He was extraordinary. Possibly the first blogger – because that is how we might
view the ‘common place diary’, today – he wrote about what was happening about
him and wanted to know why. Why do we feel the things we feel, what is life,
how do we know the experience of another person? How do you live a good life? I find it riveting and a little
chastening that what he has said and inscribed is as pertinent at this moment
as it was then. Apparently, it is the experience of most of his readers over
the last few hundred years, from the finest philosophical minds to the
every day person keen to extend his/her view of existence, that we all feel
we could have written exactly what Montaigne wrote. He plumbs the business of
being human.
One vignette jumped off the page as I was
indulging in this sun and silence. He talks of a historical event. A man is found guilty in court and is
due to be hung. Just before the execution another man confesses but the justice
of the time ignores the new evidence. They go on with the hanging because they
don’t want the the judge’s verdict to be brought into disrepute.

□ □ □ □ □ □ □

Write out, word for word, the part of the passage on Montaigne that opens with the words containing "He was extraordinary." and closes with "being human.".

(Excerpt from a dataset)
□ □ □ □ □ □ □

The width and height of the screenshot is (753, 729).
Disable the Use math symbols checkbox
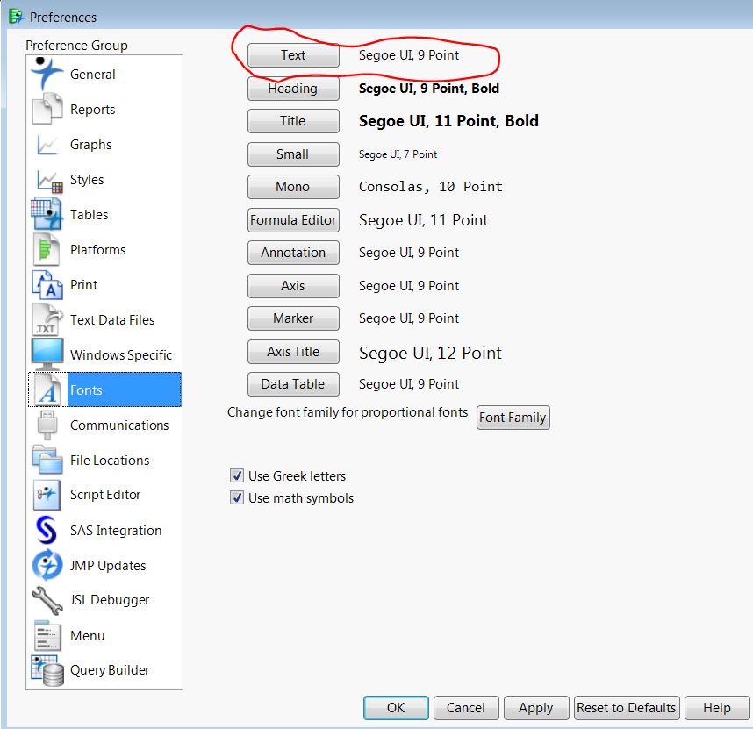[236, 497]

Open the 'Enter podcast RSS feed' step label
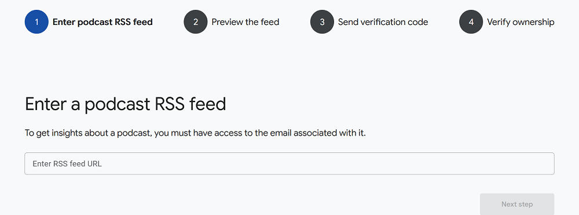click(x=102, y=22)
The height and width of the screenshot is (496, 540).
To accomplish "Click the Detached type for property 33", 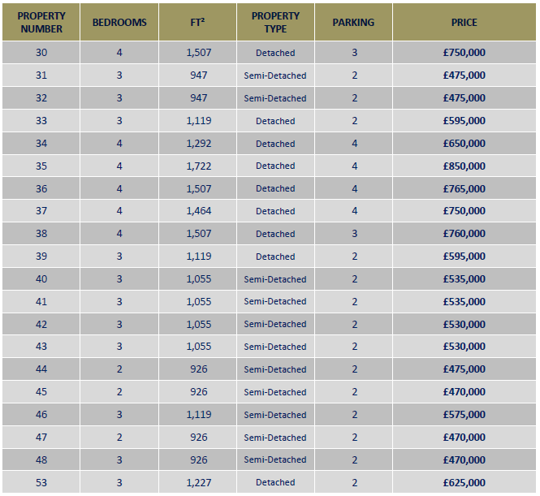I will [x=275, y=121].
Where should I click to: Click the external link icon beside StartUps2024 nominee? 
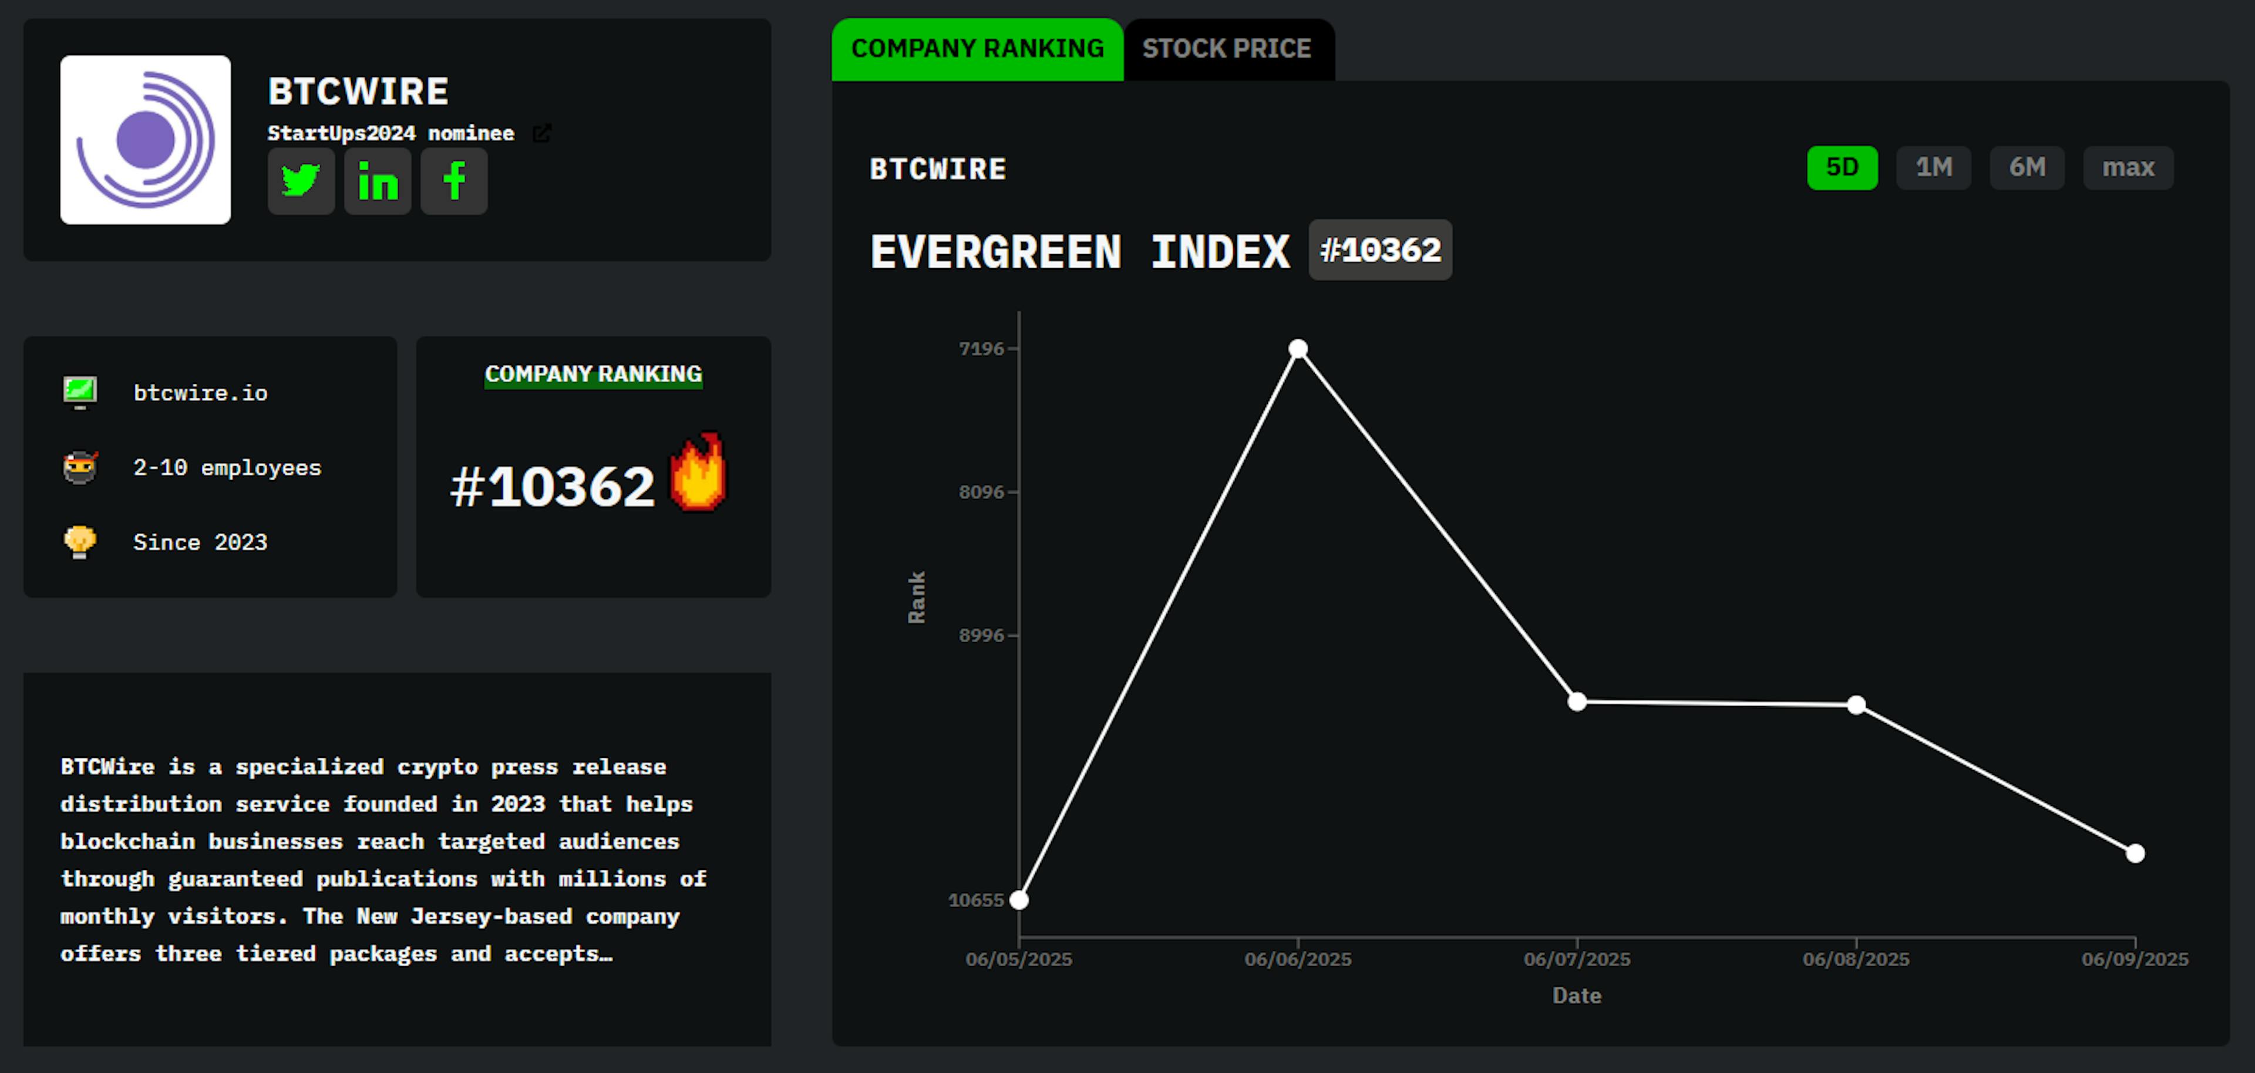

□ □ □ □ □ □ □

* _Correct response_
He was extraordinary. Possibly the first blogger – because that is how we might
view the ‘common place diary’, today – he wrote about what was happening about
him and wanted to know why. Why do we feel the things we feel, what is life,
how do we know the experience of another person? How do you live a good life? I find it riveting and a little
chastening that what he has said and inscribed is as pertinent at this moment
as it was then. Apparently, it is the experience of most of his readers over
the last few hundred years, from the finest philosophical minds to the
every day person keen to extend his/her view of existence, that we all feel
we could have written exactly what Montaigne wrote. He plumbs the business of
being human.